Start of PAGE EXTRACT

Patrick Metcalfe (born November 11, 1998) is a Canadian professional soccer player who currently plays for Fredrikstad.

Club career

Whitecaps FC 2
Metcalfe signed his first professional contract with Whitecaps FC 2 of the United Soccer League on April 21, 2017. He made his debut on May 28, 2017, as a half-time substitute during a 1–2 loss to Real Monarchs. He spent one season with Whitecaps FC 2 before the club ceased operations after the 2017 season.

TSS FC Rovers
After one season with Whitecaps FC 2, Metcalfe signed with TSS FC Rovers of the Premier Development League for the 2018 season.

Whitecaps Development Team
In 2019, Metcalfe signed with Whitecaps Development Team and was called to pre-season with WFC First team to Honolulu and Los Angeles.

Vancouver Whitecaps FC
On January 23, 2020, Metcalfe joined Vancouver's first-team in MLS. At the conclusion of the 2021 Major League Soccer season, Metcalfe's contract option was declined by Vancouver.

Stabæk
In March 2022 Metcalfe signed with Norwegian club Stabæk on a three-year contract.

End of PAGE EXTRACT

§ **STATED TASK**
Continue the Patrick Metcalfe career profile from its last sentence.

Start of DATASET CONTENT

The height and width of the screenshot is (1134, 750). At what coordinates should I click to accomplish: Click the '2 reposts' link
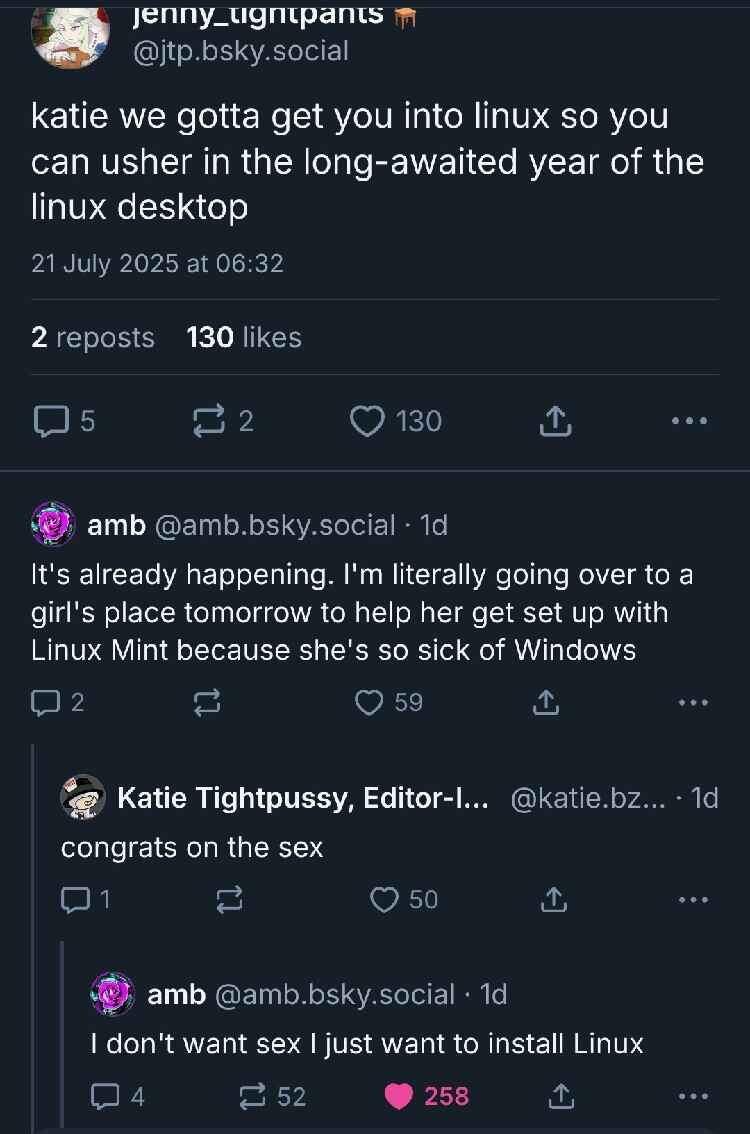92,337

End of DATASET CONTENT

§ **EXERCISE ANSWER**
Frederikstad
In March 2023, Metcalfe would transfer to 1. divisjon side Fredrikstad, signing a two year contract.

International career
Metcalfe is of Filipino descent, and as a result is eligible for both Canada and the Philippines.

Youth
Metcalfe was named to the Canadian U-23 provisional roster for the 2020 CONCACAF Men's Olympic Qualifying Championship on February 26, 2020. He was named to the final squad ahead of the re-scheduled tournament on March 10, 2021.

References

External links
Whitecaps FC Bio

1998 births
Living people
People from Richmond, British Columbia
Canadian sportspeople of Filipino descent
Canadian soccer players
Soccer people from British Columbia
Association football midfielders
Whitecaps FC 2 players
TSS FC Rovers players
Vancouver Whitecaps FC players
USL Championship players
USL League Two players
UBC Thunderbirds soccer players
Homegrown Players (MLS)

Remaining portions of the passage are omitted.